Apabila kesepakatan bersama untuk membentuk pemerintahan yang inklusif dan menguntungkan semua pihak gagal bertahan, Yon menyebut bahwa situasi keamanan di Suriah dapat menjadi tak terkendali, sehingga bernasib sama dengan Libya dan Sudan yang kembali jatuh ke perang saudara karena gagalnya pemerintahan transisi.
Ia juga mengatakan, kegagalan mempertahankan pemerintahan inklusif juga berpotensi membuat negara tersebut senasib dengan pemerintahan baru Afghanistan yang hingga saat ini tak diakui komunitas internasional karena rezim Taliban menolak memerintah secara inklusif.
Selain itu, kelompok oposisi Suriah yang berhasil merebut kekuasaan juga harus mempertahankan persatuan demi mewaspadai Israel yang memanfaatkan situasi di Suriah dengan menghancurkan fasilitas angkatan udara dan angkatan laut Suriah yang ditinggalkan militer rezim Assad.
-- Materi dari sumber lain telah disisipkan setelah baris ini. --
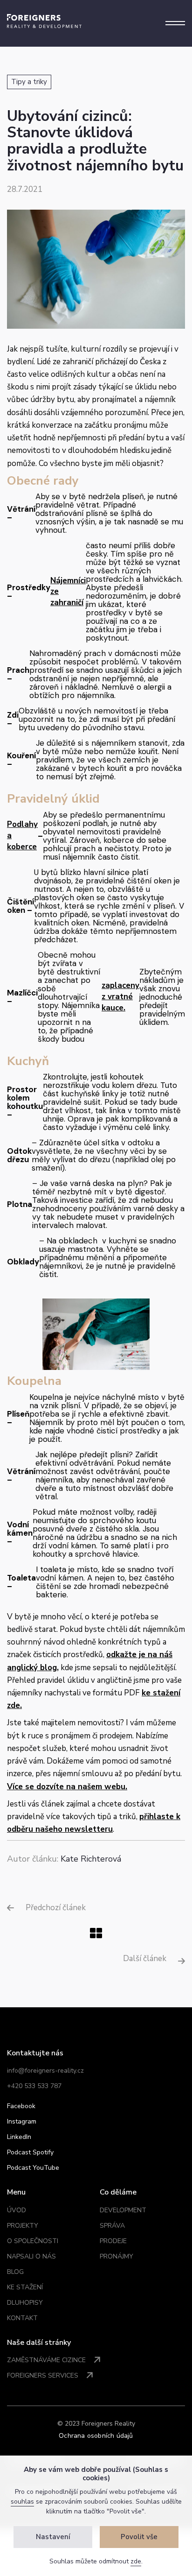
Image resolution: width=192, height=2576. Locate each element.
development (123, 2210)
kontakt (22, 2318)
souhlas (22, 2501)
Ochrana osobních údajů (96, 2435)
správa (112, 2225)
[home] (44, 21)
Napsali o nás (31, 2256)
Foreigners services (42, 2375)
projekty (22, 2225)
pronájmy (116, 2256)
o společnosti (32, 2241)
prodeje (113, 2241)
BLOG (15, 2271)
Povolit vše (139, 2536)
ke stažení (25, 2287)
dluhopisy (25, 2302)
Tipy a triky (29, 81)
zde (135, 2561)
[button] (175, 23)
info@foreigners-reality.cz (45, 2070)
“Pertahanan Suriah sedang diperlemah oleh Israel yang mengharapkan supaya Suriah yang baru tak menjadi ancaman bagi Israel,” kata Yon.
Pandangan terkait pentingnya pemerintahan inklusif dan konsensus politik di Suriah juga sempat dilontarkan Wakil Menteri Luar Negeri Anis Matta, sebagaimana pernyataan tertulis Kementerian Luar Negeri RI pada Selasa (10/12).
“Konsensus politik nasional, transisi demokratis yang damai, serta rekonstruksi atau pemulihan ekonomi dan pembangunan harus jadi prioritas Suriah di tahap selanjutnya,” kata Anis.
Anis pun berharap perubahan rezim di Suriah menjadi momentum bagi rakyat negara itu untuk mewujudkan hidup yang lebih baik. Ia juga menyerukan kepada semua pihak di Suriah agar senantiasa mengutamakan keamanan dan keselamatan rakyat.